September 04, 2016 14 min read

The Joker is a fictional character appearing in comic books published by DC Comics. The character was created by Bill Finger, Bob Kane and Jerry Robinson and first appeared in Batman #1(April 25, 1940).

In his comic book appearances, the Joker is portrayed as a criminal mastermind. Introduced as a psychopath with a warped, sadistic sense of humor, the character became a goofy prankster in the late 1950s in response to regulation by the Comics Code Authority, before returning to his darker roots during the early 1970s. As Batman's nemesis, the Joker has been part of the superhero's defining stories, including the murder of Jason Todd—the second Robin and Batman's ward—and the paralysis of one of Batman's allies, Barbara Gordon. The Joker has had various possible origin stories during his decades of appearances. The most common story involves him falling into a tank of chemical waste which bleaches his skin white, turns his hair green, and his lips bright red; the resulting disfigurement drives him insane. The antithesis of Batman in personality and appearance, the Joker is considered by critics to be his perfect adversary.

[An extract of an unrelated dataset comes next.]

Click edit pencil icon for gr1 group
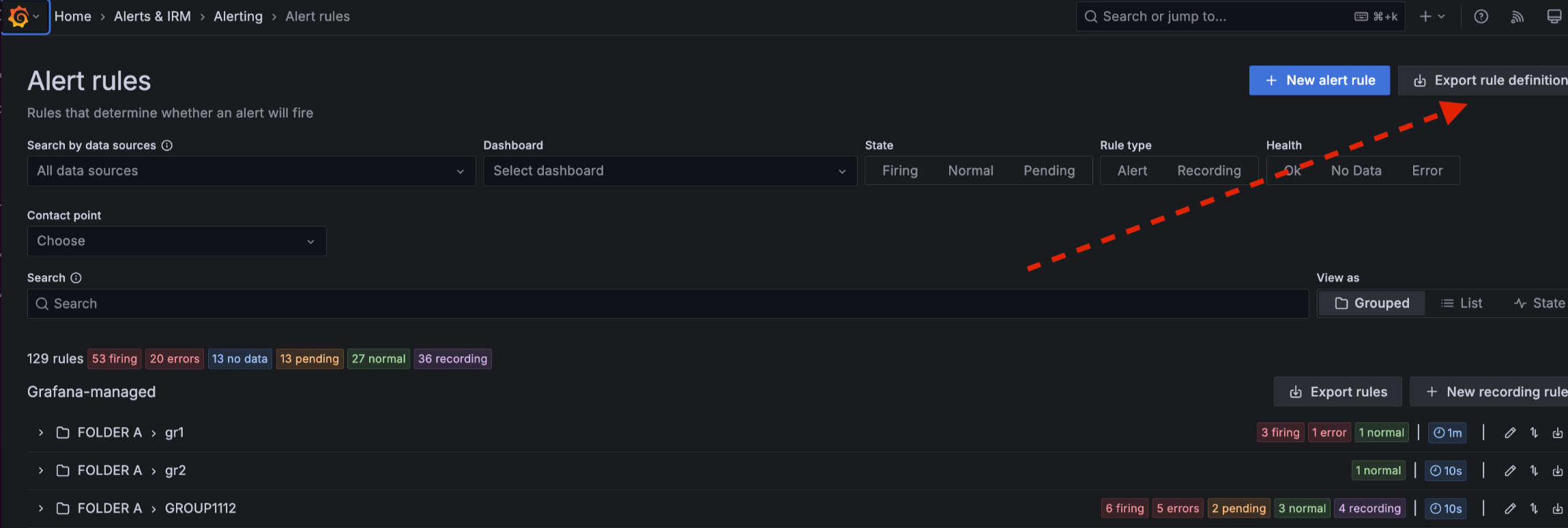This screenshot has height=528, width=1568. 1510,433
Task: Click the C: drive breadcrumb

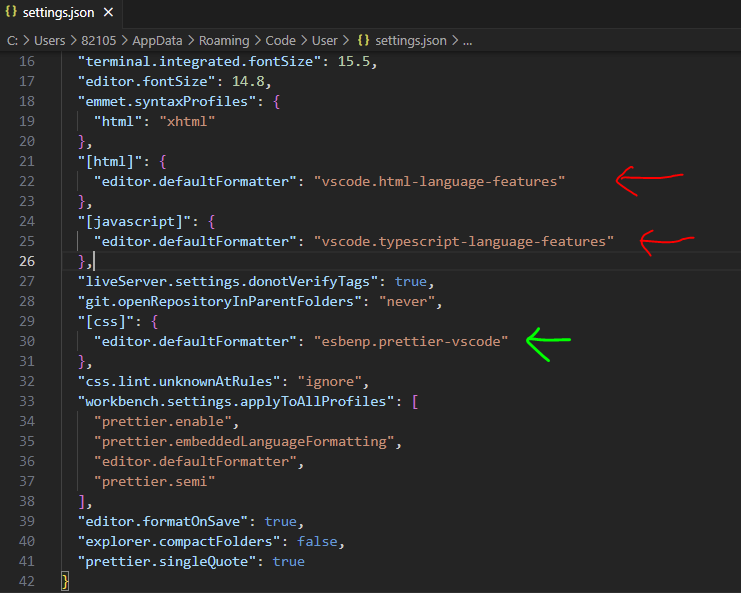Action: click(12, 41)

The Joker possesses no superhuman abilities, instead using his expertise in chemical engineering to develop poisonous or lethal concoctions, and thematic weaponry, including razor-tipped playing cards, deadly joy buzzers, and acid-spraying lapel flowers. Although the Joker sometimes works with other supervillains such as the Penguin and Two-Face, and groups like the Injustice Gang and Injustice League, these relationships often collapse due to the Joker's desire for unbridled chaos. The 1990s introduced a romantic interest for the Joker in his former psychiatrist, Harley Quinn, who becomes his villainous sidekick. Although his primary obsession is Batman, the Joker has also fought other heroes including Superman and Wonder Woman.(1)

Publication History(2)

Bill Finger, Bob Kane, and Jerry Robinson are credited with creating the Joker, but their accounts of the character's conception differ, each providing his own version of events. Finger's, Kane's, and Robinson's versions acknowledge that Finger produced an image of actor Conrad Veidt in character as Gwynplaine (a man with a disfigured face, giving him a perpetual grin) in the 1928 film The Man Who Laughs as an inspiration for the Joker's appearance, and Robinson produced a sketch of a joker playing card .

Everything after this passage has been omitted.